_What you will do_. Copy nothing but the lines below running from the line containing "Task: Open the assumption met dropdown box" through the line containing "Toggle the Conserver", both end lines included.

_Records to process_.

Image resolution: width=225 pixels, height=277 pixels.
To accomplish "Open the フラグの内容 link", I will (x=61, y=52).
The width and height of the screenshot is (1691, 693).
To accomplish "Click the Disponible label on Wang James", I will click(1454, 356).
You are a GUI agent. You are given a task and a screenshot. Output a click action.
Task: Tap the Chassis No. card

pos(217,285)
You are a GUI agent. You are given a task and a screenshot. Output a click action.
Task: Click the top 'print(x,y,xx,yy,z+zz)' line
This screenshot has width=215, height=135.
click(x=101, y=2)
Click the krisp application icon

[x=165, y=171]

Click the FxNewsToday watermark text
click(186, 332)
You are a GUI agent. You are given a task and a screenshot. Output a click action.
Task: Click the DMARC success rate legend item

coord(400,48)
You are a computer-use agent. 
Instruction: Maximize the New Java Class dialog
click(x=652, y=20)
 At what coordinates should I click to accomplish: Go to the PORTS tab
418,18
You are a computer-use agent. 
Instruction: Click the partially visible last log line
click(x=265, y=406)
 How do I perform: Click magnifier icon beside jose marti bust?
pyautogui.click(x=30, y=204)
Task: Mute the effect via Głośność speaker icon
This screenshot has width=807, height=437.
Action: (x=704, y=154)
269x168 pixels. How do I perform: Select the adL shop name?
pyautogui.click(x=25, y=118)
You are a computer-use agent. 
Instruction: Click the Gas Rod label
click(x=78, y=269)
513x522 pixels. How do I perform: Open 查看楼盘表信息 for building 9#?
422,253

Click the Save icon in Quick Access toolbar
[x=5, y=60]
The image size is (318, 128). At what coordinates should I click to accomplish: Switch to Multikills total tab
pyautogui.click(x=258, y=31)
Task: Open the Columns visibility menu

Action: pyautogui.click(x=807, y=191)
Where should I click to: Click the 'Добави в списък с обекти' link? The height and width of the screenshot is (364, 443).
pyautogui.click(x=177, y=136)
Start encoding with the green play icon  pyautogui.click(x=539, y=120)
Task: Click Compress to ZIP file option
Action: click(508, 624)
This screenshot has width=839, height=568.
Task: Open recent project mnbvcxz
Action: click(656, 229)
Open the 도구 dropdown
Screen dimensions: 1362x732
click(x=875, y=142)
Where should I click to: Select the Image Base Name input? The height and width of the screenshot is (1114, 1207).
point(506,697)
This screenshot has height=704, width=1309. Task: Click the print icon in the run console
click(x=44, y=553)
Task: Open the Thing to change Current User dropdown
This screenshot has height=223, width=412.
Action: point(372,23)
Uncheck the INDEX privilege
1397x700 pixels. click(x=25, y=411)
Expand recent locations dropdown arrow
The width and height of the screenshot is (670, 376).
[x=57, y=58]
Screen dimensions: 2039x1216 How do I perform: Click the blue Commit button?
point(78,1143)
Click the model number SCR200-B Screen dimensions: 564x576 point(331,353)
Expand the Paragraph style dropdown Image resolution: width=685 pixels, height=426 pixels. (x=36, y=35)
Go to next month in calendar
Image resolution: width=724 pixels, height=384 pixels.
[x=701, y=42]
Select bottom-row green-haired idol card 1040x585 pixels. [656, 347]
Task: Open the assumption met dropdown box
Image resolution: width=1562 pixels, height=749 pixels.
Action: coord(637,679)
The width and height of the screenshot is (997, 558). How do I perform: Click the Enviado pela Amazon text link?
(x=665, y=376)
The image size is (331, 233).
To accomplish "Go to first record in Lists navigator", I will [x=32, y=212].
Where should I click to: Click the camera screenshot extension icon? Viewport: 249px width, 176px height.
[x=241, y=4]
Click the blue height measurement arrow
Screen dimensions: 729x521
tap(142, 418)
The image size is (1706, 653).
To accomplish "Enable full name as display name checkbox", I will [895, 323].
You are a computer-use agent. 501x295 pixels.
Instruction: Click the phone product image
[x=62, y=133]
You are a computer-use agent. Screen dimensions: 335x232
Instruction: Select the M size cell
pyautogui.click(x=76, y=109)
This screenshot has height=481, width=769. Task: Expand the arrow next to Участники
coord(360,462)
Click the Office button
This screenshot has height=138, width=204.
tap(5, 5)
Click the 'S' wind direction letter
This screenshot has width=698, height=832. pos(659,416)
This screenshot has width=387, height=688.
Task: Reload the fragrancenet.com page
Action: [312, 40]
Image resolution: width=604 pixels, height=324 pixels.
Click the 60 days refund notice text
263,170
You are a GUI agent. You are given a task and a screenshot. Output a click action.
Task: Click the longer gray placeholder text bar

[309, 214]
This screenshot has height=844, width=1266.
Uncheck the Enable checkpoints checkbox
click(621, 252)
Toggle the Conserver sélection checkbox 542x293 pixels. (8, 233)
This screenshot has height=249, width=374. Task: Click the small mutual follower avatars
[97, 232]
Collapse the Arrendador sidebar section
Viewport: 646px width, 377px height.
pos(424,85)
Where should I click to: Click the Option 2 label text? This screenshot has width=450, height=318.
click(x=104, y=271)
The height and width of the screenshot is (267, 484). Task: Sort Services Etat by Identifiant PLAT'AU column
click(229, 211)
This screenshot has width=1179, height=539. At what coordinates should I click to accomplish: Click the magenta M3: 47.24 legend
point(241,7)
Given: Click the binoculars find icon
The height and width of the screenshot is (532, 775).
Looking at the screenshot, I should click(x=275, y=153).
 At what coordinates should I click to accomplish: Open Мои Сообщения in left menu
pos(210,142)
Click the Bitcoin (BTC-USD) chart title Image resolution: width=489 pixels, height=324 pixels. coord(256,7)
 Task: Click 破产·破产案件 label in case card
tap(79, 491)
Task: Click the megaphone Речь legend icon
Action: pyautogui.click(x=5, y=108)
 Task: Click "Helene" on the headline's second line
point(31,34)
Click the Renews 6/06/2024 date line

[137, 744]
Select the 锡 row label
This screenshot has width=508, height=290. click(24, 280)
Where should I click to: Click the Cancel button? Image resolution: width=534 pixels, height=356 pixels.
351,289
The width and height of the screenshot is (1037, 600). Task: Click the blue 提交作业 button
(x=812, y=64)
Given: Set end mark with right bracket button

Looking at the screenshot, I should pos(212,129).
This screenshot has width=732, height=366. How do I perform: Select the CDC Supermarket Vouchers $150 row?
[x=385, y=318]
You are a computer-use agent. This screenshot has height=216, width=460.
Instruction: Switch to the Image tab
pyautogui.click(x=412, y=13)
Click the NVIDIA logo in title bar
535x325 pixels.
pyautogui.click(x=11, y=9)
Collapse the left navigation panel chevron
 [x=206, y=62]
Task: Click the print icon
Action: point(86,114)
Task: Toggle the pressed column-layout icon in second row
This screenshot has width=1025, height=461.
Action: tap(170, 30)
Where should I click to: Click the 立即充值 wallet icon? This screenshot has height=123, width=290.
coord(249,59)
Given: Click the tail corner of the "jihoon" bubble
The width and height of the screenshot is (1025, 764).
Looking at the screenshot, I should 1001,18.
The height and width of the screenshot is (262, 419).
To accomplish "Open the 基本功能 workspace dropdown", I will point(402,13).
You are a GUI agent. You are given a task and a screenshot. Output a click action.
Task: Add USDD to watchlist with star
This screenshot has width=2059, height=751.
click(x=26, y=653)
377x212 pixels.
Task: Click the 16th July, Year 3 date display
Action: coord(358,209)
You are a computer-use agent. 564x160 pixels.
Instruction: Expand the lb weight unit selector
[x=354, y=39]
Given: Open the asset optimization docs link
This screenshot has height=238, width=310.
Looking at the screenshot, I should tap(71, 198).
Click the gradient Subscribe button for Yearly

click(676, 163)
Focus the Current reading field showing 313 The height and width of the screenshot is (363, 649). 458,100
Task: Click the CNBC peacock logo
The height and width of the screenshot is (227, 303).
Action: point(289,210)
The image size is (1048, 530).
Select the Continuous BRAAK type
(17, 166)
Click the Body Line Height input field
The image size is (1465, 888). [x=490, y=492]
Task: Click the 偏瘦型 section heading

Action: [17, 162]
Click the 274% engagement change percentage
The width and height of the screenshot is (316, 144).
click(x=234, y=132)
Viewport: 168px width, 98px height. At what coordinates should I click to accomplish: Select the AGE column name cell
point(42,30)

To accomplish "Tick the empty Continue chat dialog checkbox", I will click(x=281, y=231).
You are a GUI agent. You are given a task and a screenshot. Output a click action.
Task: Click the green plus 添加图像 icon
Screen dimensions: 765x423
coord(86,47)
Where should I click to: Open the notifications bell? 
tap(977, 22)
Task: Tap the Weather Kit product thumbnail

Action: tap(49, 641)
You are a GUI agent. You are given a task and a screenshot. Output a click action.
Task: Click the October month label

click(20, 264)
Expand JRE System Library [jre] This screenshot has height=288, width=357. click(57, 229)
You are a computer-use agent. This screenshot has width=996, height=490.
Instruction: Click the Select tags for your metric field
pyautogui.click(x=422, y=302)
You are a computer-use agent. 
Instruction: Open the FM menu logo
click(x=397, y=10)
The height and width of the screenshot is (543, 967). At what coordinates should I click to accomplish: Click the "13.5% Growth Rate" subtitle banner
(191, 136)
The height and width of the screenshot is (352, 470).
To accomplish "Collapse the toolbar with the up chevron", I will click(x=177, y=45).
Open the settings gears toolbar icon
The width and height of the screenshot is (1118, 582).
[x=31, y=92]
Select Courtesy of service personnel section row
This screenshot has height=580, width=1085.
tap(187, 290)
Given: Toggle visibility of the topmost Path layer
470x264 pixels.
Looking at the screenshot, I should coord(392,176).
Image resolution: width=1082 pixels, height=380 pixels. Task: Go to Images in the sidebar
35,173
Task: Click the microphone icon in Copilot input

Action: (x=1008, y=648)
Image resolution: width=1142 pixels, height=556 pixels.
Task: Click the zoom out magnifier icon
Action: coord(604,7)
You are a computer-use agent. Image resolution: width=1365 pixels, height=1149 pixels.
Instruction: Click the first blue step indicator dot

_Output_.
Task: Open the assumption met dropdown box
Image resolution: width=1562 pixels, height=749 pixels.
Action: coord(637,679)
The width and height of the screenshot is (997, 558). How do I perform: Click the Enviado pela Amazon text link?
(x=665, y=376)
The image size is (331, 233).
To accomplish "Go to first record in Lists navigator", I will [x=32, y=212].
Where should I click to: Click the camera screenshot extension icon? Viewport: 249px width, 176px height.
[x=241, y=4]
Click the blue height measurement arrow
Screen dimensions: 729x521
tap(142, 418)
The image size is (1706, 653).
To accomplish "Enable full name as display name checkbox", I will [895, 323].
You are a computer-use agent. 501x295 pixels.
Instruction: Click the phone product image
[x=62, y=133]
You are a computer-use agent. Screen dimensions: 335x232
Instruction: Select the M size cell
pyautogui.click(x=76, y=109)
This screenshot has height=481, width=769. Task: Expand the arrow next to Участники
coord(360,462)
Click the Office button
This screenshot has height=138, width=204.
tap(5, 5)
Click the 'S' wind direction letter
This screenshot has width=698, height=832. pos(659,416)
This screenshot has width=387, height=688.
Task: Reload the fragrancenet.com page
Action: [312, 40]
Image resolution: width=604 pixels, height=324 pixels.
Click the 60 days refund notice text
263,170
You are a GUI agent. You are given a task and a screenshot. Output a click action.
Task: Click the longer gray placeholder text bar

[309, 214]
This screenshot has height=844, width=1266.
Uncheck the Enable checkpoints checkbox
click(621, 252)
Toggle the Conserver sélection checkbox 542x293 pixels. (8, 233)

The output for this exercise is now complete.